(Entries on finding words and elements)
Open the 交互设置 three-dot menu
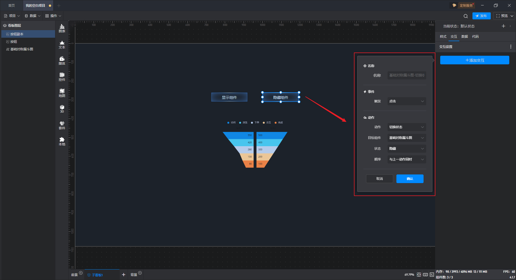The image size is (516, 280). point(511,47)
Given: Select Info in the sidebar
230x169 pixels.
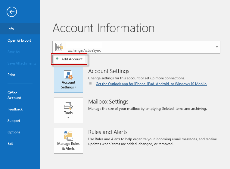Looking at the screenshot, I should pyautogui.click(x=11, y=29).
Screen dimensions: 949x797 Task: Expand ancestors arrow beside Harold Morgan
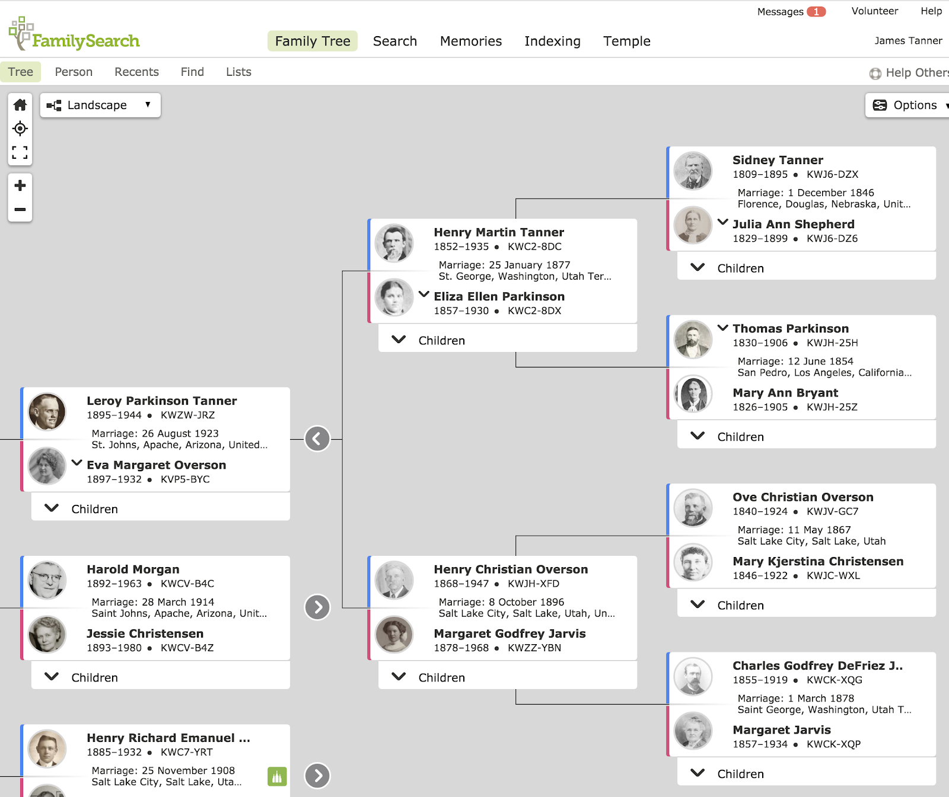point(317,607)
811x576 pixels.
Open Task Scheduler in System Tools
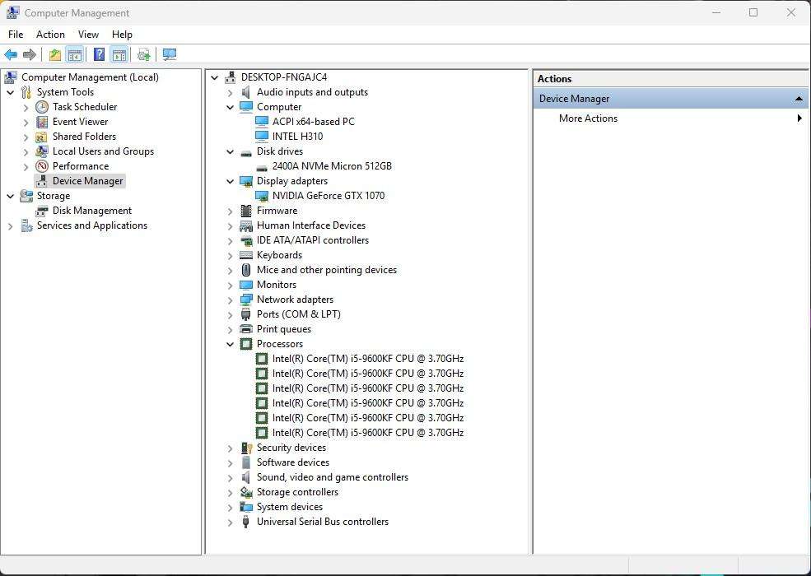tap(84, 107)
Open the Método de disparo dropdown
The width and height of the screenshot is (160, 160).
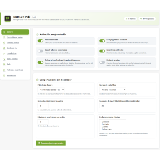point(51,90)
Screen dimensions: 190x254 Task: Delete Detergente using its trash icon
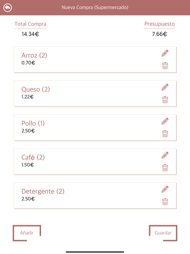(165, 202)
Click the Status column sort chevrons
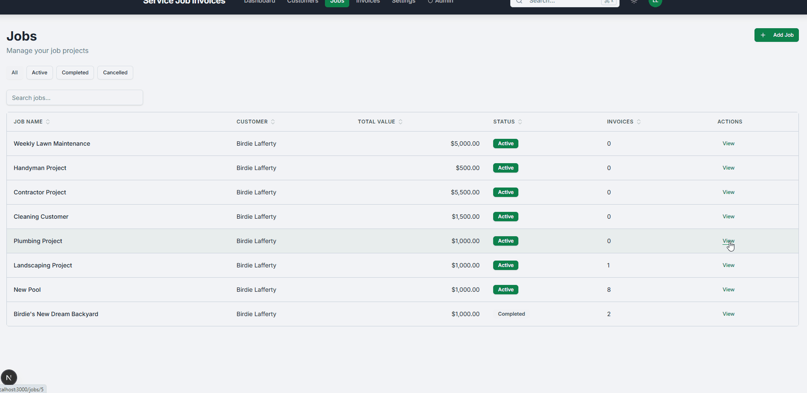 point(520,121)
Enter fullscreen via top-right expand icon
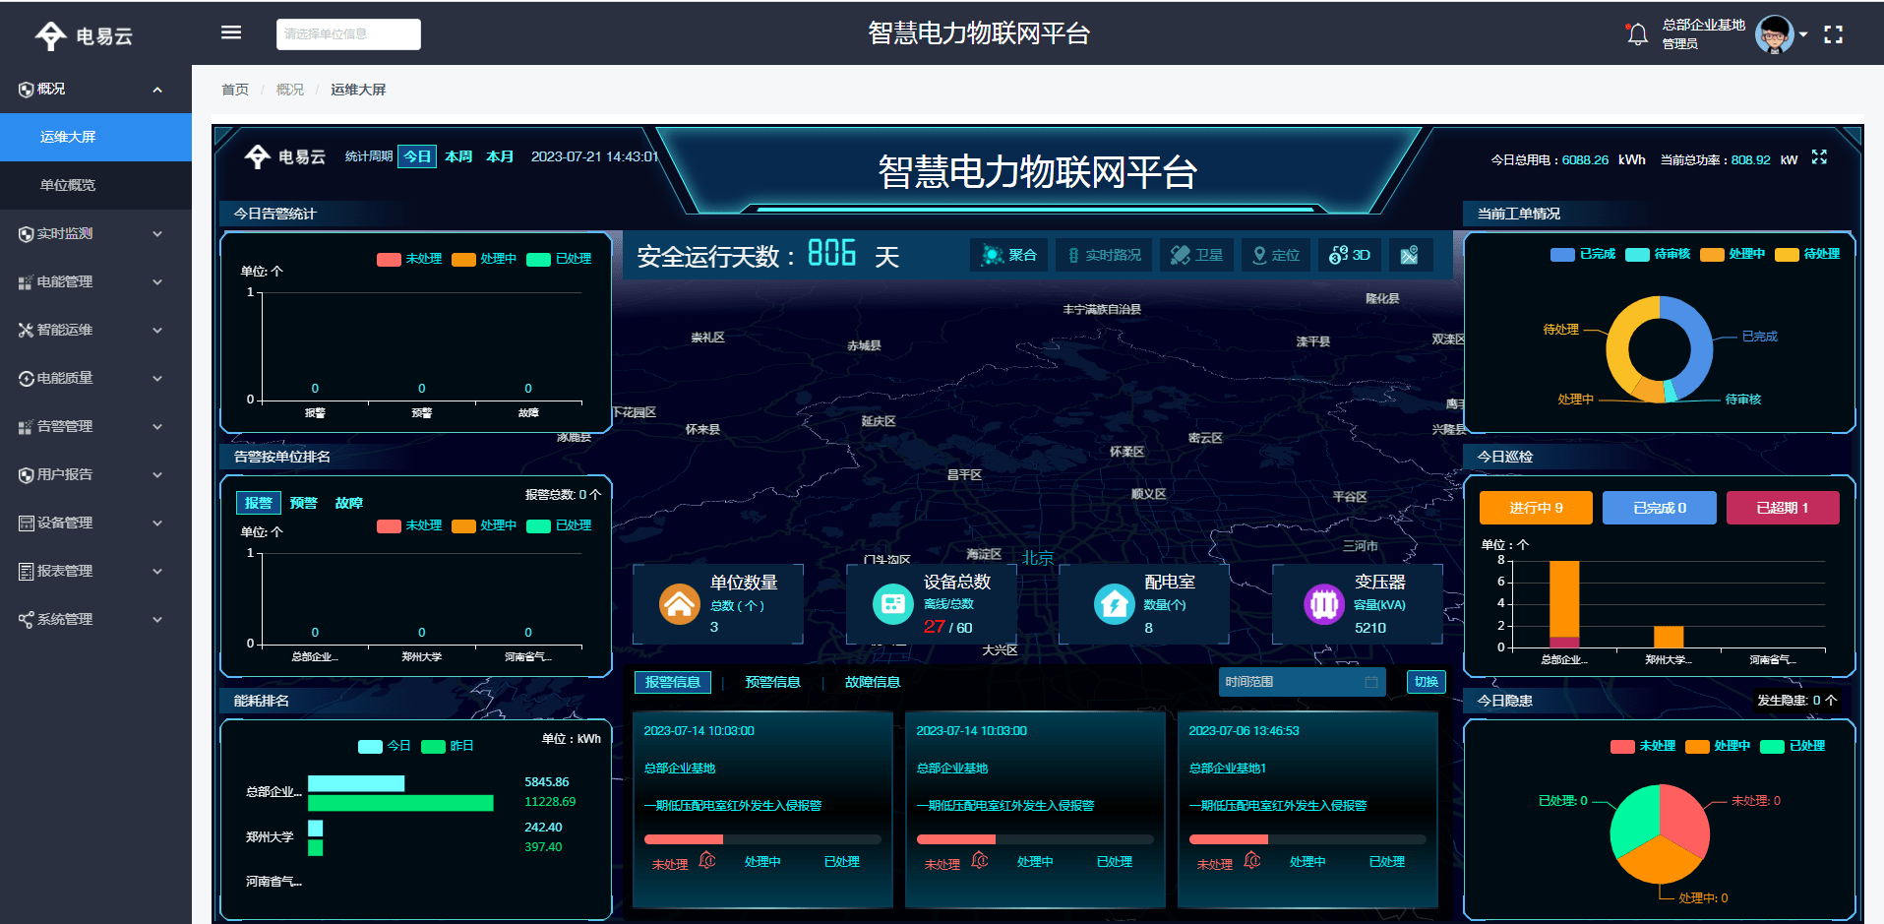Image resolution: width=1884 pixels, height=924 pixels. [1833, 33]
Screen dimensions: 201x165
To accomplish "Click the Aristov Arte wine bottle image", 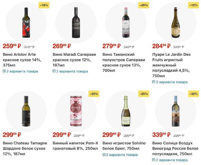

_WHAT THE EXERCISE ASKS_. Rewrite all the rows above with "Screen dimensions" switched to "Screen size" wherever it occurs, changing nothing else. Leave the pictures out.

_PROBLEM SOLUTION_.
Open the 交互设置 three-dot menu
The image size is (516, 280). point(511,47)
Given: Select Info in the sidebar
230x169 pixels.
Looking at the screenshot, I should pyautogui.click(x=11, y=29).
Screen size: 949x797 Task: Expand ancestors arrow beside Harold Morgan
point(317,607)
811x576 pixels.
Open Task Scheduler in System Tools
tap(84, 107)
Open the Método de disparo dropdown
The width and height of the screenshot is (160, 160).
point(51,90)
Screen size: 190x254 Task: Delete Detergente using its trash icon
(165, 202)
Click the Status column sort chevrons
 point(520,121)
Enter fullscreen via top-right expand icon
Image resolution: width=1884 pixels, height=924 pixels. [1833, 33]
Screen size: 201x165
To accomplish "Click the Aristov Arte wine bottle image", 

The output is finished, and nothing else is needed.